Okay. I admit it. I’m one of those parents the teachers hate so much. Why? Because I’m the one dancing in the hallways on the first day of school. Yes! Arms pumping into the air here. I’m the one singing school’s back in session…school’s back forever… (Sung to the beat of that old Alice Cooper song with a little air guitar thrown in for full effect). Well, it may not be for ever, but close enough. No more TV, no more play dates, no more you promised we’d go there dirty looks…school’s back in session!
Last Thursday was the big day for us. Back to school. (Arizona is weird.) And this year, both of my children had the pleasure of attending grade school. Yes. No more daycare, but that’s a whole different topic. My kids’ lower lips began to tremble as we pulled into the school parking lot. The flurry of activity around us heightened the tension in the eerily silent vehicle. Buses, trucks and cars jockeyed into position to unload the unwilling occupants. Strung out teachers and administrators attempted to direct the sea of metal and the long faces on the returning students (and school hasn’t even officially begun yet) into some semblance of order. Then of course there’s me and several other happy parents clogging the main artery in and out of school. And yes, we danced.
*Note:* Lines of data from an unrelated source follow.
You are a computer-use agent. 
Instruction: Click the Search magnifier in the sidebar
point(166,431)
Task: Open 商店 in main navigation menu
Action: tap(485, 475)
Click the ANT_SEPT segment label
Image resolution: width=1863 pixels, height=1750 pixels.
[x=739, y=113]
You could see the giddiness, hear the laughter, and feel the excitement as we kissed our offspring goodbye before we waved them off in the direction of the classrooms. Okay, I admit, there were a few parents with long expressions, too. Obviously, they haven’t quite obtained the sense of freedom yet of packing little Billy or Susie off on their personal journey through life. But as a parent, and an author, you have to let them go.
So, you ask, what does this have to do with writing? Consider this. When you send that finished manuscript off to an agent, editor, or even your critique group, are you happy or sad? Do you feel the first blush of excitement as you hand over that envelope to the postal employee? Or is your head filled with doubts and you want to hold onto those pages forever, never letting them out of your sight? Are you dancing in the hallway? Or feeling that empty nest syndrome when the characters you’ve spend countless hours, days, or even years with have flown the proverbial coop?
For me, it’s a little of both. I’m happy to strike those six enormous characters at the end of every book. I’m also terrified of the emptiness surrounding me because all those voices in my head are suddenly quiet, like the silence in that short car ride home from school. Where do I go from there? How do I fill the void? While my child or my novel adjusts to life on its own, so must I. How? By taking pleasure in the few moments of freedom. Bask in the relaxing sensation of reading a book for the sheer enjoyment of it. Take a hike or cruise the mall and let the mind wander from the realities of every day life. Get caught up on all the little projects that piled up over the summer.
Or better yet, dance with me. Because sooner rather than later, you’ll hear another tiny voice knocking inside your brain begging to get out. And it sure as heck won’t be sporting a Spongebob back pack and a brand new pair of sneakers.